Network interfaces, networks, and the Internet are inherently shared resources and have therefore the largest potential to cause end user performance degradation. So there are obvious reasons to monitor traffic and activities in software-defined networks. To that end, it is essential to understand how the technologies implementing SDNs work. Network overlays, one manifestation of SDN, are often used to create networks for containers on top of an existing network infrastructure. For operators it is imperative to know if the virtual network has been configured correctly and that it works as intended. Therefore agents must be able to detect network overlays and the data collector must have means to correlate network data from network overlays with physical network traffic, in order to be able to uniquely identify all communicating parties.

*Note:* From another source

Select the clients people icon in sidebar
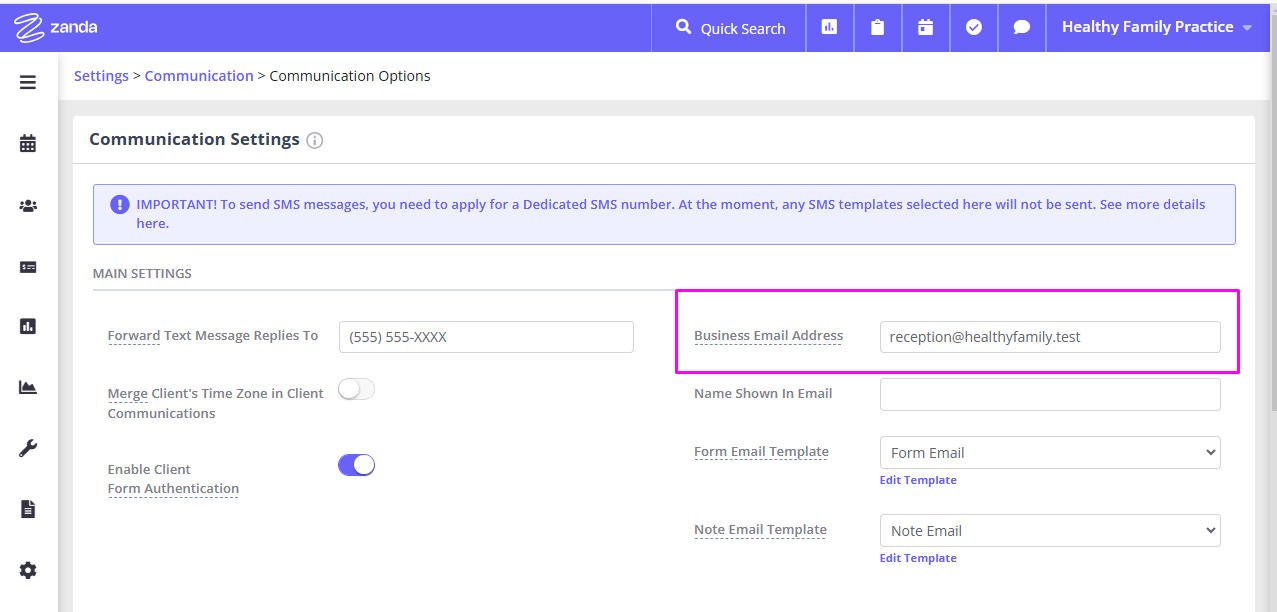The width and height of the screenshot is (1277, 612). [x=27, y=204]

With today’s network virtualization capabilities it is hard to determine if the network connectivity of any given operating system is physical or virtual. Of course network traffic has to hit a physical transfer medium at some point, except the communication takes place within the hypervisor. But it’s virtually impossible to tell how many layers of network virtualization are in place from an operating system’s point of view. Since encapsulation causes additional overhead in network traffic and de- and encapsulation takes time, it is valid to argue that network virtualization has a negative effect on overall performance. Everything comes at a price—impaired performance appears to be the tradeoff for faster provisioning and easier administration. That is why operators need several observation points at different levels of virtualization to be able to get a holistic overview of the infrastructure and to correctly pinpoint failures.

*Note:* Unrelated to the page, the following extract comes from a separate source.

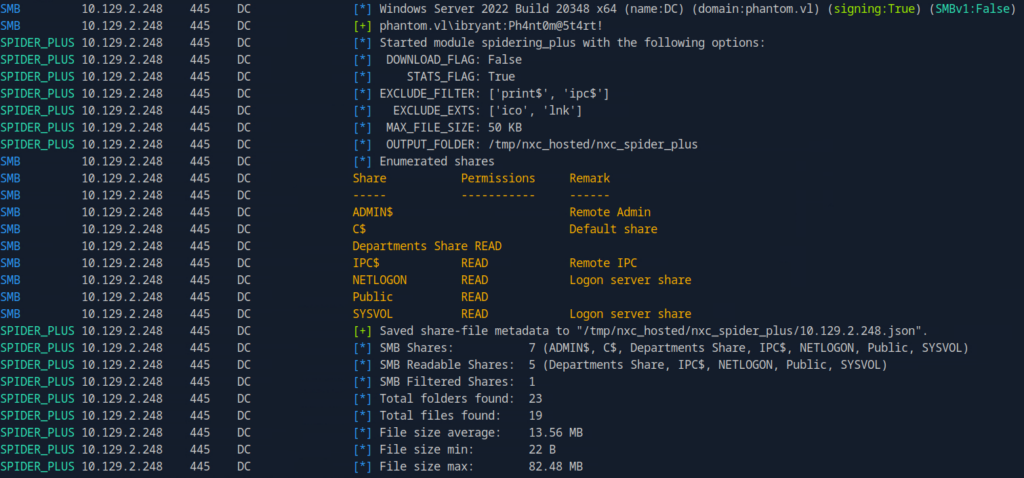The height and width of the screenshot is (478, 1024).
Task: Select the ADMIN$ share name
Action: point(373,212)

Let’s say you start two containers connected by a network in two virtual machines running in a tenant network in a distributed OpenStack cluster that runs on a Ravello application, published to AWS. You then would have at least four layers of network virtualization in place: VXLAN encapsulation of the container network overlay, VXLAN encapsulation of the tenant network on OpenStack, Ravello’s HVX SDN abstraction of AWS, and AWS SDN abstraction of the physical network. Nevertheless, the network configuration in the containers still looks like they have a physical network interface. A lower MTU of said network interface might be a good indicator of this virtualization. Then again, in contrast to VXLAN, alternative protocols like STT (Stateless Transport Tunneling Protocol) and Geneve (Generic Network Virtualization Encapsulation) make use of the network interfaces’ capability to do TCP segmentation offloading, which on the one hand might result in a steady MTU value of virtualized network interfaces and on the other hand might result in a dramatic performance increase under heavy loads.
Admittedly, this multilayered network “inception” scenario sounds a bit complex at first. However, this is already a reality in some productive environments and should give you a rough idea of what kind of complexity to expect from network virtualization and virtualization in general in the mid-term. Needless to say, smart monitoring solutions that can manage this complexity and provide precise information about topologies and status of connectivity at all layers of network virtualization are mandatory, but yet to be built. An agent-based approach, where hundreds of observation points are distributed throughout different layers of the entire application infrastructure, appears to be a reasonable solution towards application performance management in the era of holistic virtualization.